Entre as atividades, as principais influências positivas no total da indústria foram registradas por indústrias extrativas (4,9%) e produtos alimentícios (1,5%). Outras contribuições positivas relevantes foram assinaladas pelos ramos de máquinas e equipamentos (5,0%), manutenção, reparação e instalação de máquinas e equipamentos (9,6%), metalurgia (1,6%), produtos têxteis (5,6%), produtos químicos (1,0%), produtos de borracha e de material plástico (1,5%) e produtos farmoquímicos e farmacêuticos (2,3%).
Por outro lado, ainda na comparação com janeiro-dezembro de 2024, entre as dez atividades que apontaram redução na produção, a de coque, produtos derivados do petróleo e biocombustíveis (-5,3%) exerceu a maior influência na formação da média da indústria. Vale citar também os impactos negativos registrados pelos setores de bebidas (-2,6%), produtos de metal (-2,2%), produtos de madeira (-6,0%) e equipamentos de informática, produtos eletrônicos e ópticos (-3,1%).
Entre as grandes categorias econômicas, o perfil dos resultados para os doze meses de 2025 mostrou maior dinamismo para os segmentos de bens de consumo duráveis (2,5%) e de bens intermediários (1,5%), impulsionados, em grande medida, pela maior produção de automóveis (3,3%) e motocicletas (12,2%), no primeiro; e de óleos brutos de petróleo e gás natural, no segundo.

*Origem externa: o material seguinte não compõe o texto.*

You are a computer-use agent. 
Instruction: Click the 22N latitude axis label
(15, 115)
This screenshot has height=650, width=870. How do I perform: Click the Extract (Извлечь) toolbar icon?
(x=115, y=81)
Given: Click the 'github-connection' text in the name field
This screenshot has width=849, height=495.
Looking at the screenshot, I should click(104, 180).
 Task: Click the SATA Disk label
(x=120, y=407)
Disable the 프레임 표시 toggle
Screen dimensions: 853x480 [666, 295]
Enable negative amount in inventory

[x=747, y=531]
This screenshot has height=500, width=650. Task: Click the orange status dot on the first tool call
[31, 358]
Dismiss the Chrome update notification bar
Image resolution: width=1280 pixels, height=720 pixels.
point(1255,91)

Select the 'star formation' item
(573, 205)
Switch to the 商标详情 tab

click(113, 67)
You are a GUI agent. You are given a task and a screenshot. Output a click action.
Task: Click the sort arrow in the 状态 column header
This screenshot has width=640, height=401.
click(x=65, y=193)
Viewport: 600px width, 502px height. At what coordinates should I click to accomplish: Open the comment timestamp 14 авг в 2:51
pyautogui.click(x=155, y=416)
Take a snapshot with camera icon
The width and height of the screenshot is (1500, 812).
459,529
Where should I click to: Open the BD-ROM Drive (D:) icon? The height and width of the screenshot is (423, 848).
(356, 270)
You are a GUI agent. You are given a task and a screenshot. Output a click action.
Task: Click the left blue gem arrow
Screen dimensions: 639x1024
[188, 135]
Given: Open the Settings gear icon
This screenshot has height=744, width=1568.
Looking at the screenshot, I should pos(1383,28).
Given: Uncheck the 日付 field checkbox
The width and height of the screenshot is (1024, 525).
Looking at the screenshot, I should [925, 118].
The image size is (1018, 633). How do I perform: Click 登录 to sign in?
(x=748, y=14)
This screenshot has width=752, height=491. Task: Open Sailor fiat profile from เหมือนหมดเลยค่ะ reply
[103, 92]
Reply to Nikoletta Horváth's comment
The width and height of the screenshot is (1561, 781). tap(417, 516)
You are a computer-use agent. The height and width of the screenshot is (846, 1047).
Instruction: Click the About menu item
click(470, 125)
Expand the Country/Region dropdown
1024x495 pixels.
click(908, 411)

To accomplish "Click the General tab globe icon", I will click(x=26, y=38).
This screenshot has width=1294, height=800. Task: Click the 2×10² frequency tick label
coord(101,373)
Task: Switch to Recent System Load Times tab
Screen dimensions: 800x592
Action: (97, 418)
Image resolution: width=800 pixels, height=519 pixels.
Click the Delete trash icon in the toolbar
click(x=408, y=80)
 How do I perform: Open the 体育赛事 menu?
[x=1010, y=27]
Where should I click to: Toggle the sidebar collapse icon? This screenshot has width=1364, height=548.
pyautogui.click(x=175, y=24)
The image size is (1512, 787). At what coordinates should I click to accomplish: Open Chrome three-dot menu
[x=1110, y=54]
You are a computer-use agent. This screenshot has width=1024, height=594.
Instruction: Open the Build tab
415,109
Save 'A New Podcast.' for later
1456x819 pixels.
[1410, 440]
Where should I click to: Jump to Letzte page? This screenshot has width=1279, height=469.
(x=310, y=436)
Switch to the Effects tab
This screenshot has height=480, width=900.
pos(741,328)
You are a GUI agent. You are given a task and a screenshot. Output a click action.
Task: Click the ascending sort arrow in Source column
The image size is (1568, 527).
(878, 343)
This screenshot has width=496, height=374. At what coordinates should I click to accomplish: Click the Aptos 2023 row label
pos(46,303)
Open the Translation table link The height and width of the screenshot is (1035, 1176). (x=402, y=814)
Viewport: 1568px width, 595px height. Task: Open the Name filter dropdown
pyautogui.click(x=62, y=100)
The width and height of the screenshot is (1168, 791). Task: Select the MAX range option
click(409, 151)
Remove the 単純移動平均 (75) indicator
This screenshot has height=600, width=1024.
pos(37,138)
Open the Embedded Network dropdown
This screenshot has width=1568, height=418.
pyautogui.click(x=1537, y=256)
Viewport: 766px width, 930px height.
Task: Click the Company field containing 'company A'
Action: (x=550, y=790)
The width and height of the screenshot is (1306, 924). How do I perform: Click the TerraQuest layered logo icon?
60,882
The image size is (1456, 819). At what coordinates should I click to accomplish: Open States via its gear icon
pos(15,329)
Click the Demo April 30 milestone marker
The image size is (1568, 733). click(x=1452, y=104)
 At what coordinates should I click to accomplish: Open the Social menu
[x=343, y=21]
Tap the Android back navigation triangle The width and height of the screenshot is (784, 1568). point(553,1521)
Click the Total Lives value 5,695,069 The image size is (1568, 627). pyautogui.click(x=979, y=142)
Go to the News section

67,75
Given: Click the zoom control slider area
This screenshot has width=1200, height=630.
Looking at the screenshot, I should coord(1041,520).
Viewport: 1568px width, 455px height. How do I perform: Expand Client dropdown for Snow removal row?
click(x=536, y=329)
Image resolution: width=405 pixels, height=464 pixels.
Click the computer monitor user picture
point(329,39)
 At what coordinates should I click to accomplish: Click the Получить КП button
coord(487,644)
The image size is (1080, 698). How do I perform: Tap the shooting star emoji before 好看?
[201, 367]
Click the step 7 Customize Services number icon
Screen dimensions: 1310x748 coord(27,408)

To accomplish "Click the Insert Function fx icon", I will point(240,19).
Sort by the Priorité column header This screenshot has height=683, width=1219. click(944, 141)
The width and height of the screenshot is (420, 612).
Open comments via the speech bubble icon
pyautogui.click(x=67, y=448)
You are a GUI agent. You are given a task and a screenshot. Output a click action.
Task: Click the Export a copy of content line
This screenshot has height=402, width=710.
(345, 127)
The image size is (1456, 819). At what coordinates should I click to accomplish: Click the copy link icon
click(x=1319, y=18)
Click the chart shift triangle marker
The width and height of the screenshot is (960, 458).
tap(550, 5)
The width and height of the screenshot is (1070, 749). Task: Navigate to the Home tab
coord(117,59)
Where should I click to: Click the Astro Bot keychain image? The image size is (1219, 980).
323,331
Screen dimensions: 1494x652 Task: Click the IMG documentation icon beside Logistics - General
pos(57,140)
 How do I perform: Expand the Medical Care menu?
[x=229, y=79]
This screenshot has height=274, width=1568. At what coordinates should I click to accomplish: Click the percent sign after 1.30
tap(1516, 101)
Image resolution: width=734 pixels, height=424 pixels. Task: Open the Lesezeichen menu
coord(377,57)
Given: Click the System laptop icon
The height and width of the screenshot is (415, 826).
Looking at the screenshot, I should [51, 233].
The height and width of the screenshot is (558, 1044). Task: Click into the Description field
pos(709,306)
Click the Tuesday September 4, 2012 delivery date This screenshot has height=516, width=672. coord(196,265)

Por outro lado, os setores produtores de bens de consumo semi e não duráveis (-1,7%) e de bens de capital (-1,5%) assinalaram as taxas negativas, pressionados, principalmente, pela redução na produção de álcool etílico, no primeiro; e de bens de capital para equipamentos de transporte (-5,5%), no segundo.